Abstract
Background/Aim: The thioredoxin-1 (Trx-1) inhibitor, PX-12, is active against several cancer types. This study aimed to evaluate its effects on local osteosarcoma (OS) progression and to describe PX-12-related signal transduction pathways. Materials and Methods: Publicly available expression cohort data were analyzed to determine the relationship between the expression levels of TXN, which codes for the Trx protein, and survival in patients with OS. Murine LM8 OS cells were stimulated with PX-12. Apoptosis-related protein levels, cell viability, caspase activity, and wound healing were evaluated.

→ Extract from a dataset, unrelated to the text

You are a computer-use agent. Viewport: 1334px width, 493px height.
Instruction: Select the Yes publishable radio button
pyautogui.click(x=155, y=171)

PX-12 efficacy in suppressing tumor progression was evaluated in C3H mice injected with LM8 cells. Results: High TXN expression was a negative prognostic factor for metastasis and overall survival in OS patients. PX-12 induced apoptosis in OS cells via the oxidative stress-MAPK-caspase 3 pathway and suppressed OS cell migration. PX-12 suppressed local OS progression. Conclusion: PX-12 is a potential therapeutic agent for use in suppressing local OS progression.
Osteosarcoma (OS) is an extremely rare malignant tumor with a high incidence rate in adolescents and young adults, and is associated with poor survival. Surgery and perioperative chemotherapy are used for OS treatment (1). Standard chemotherapy for pediatric patients involves the use of cisplatin, doxorubicin, and high-dose methotrexate. However, the five-year survival probability in OS patients is poor, especially in those with local progression of the disease, chemotherapy resistance, or metastases. At present, chemotherapeutic agents used in treating OS include conventional cytotoxic agents, which have serious side effects; therefore, the development of novel therapeutic agents is desirable.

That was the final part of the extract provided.